· Nachricht · Nicht gemeinnützige Stiftung
Unentgeltliche Übertragung eines Teils eines Mitunternehmeranteils auf eine juristische Person zu Buchwerten unzulässig
Das FG Baden-Württemberg (6.6.25, 5 K 397/24 ; Rev. BFH IV R 13/25 ) ist zu der Überzeugung gelangt, dass die unentgeltliche Übertragung eines Teil-Mitunternehmeranteils auf eine juristische Person (im Streitfall: eine nicht gemeinnützige Stiftung) zur Aufdeckung der stillen Reserven führt. Die Übertragung sei nicht nach § 6 Abs. 3 S. 1 EStG unter Beibehaltung der Buchwerte zulässig. Dass nach § 6 Abs. 3 S. 1 Halbs. 2 Alt. 2 EStG ausschließlich unentgeltliche Übertragungen von Teil-Mitunternehmeranteilen auf natürliche Personen steuerbegünstigt zu Buchwerten erfolgen könnten, verstoße nicht gegen den Gleichheitsgrundsatz des Art. 3 GG.

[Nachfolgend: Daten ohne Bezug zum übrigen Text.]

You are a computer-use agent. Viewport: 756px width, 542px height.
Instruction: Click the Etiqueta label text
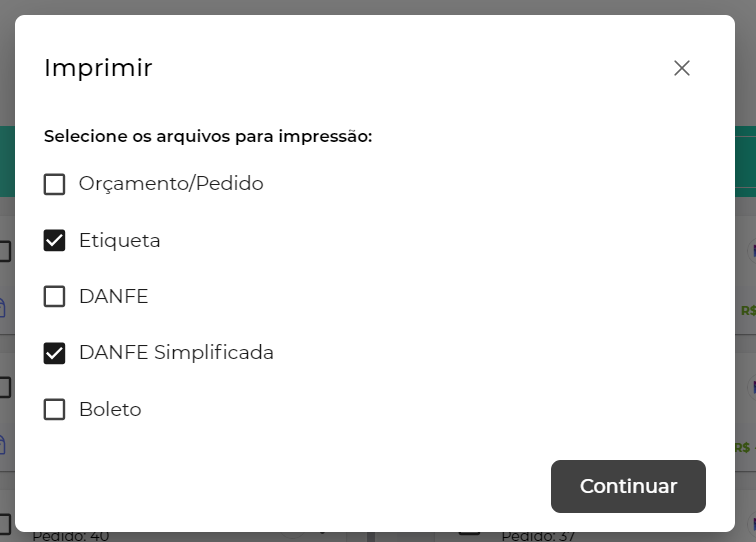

Zur Begründung seiner restriktiven Auslegung weist das FG neben dem (eindeutigen) Gesetzeswortlaut, der für die Übertragung von Teil-Mitunternehmeranteilen ausdrücklich auf natürliche Personen als Übernehmer abstellt, auch auf die Gesetzessystematik, die Entstehungsgeschichte sowie den Zweck und den Charakter des § 6 Abs. 3 S. 1 EStG als Ausnahmevorschrift hin.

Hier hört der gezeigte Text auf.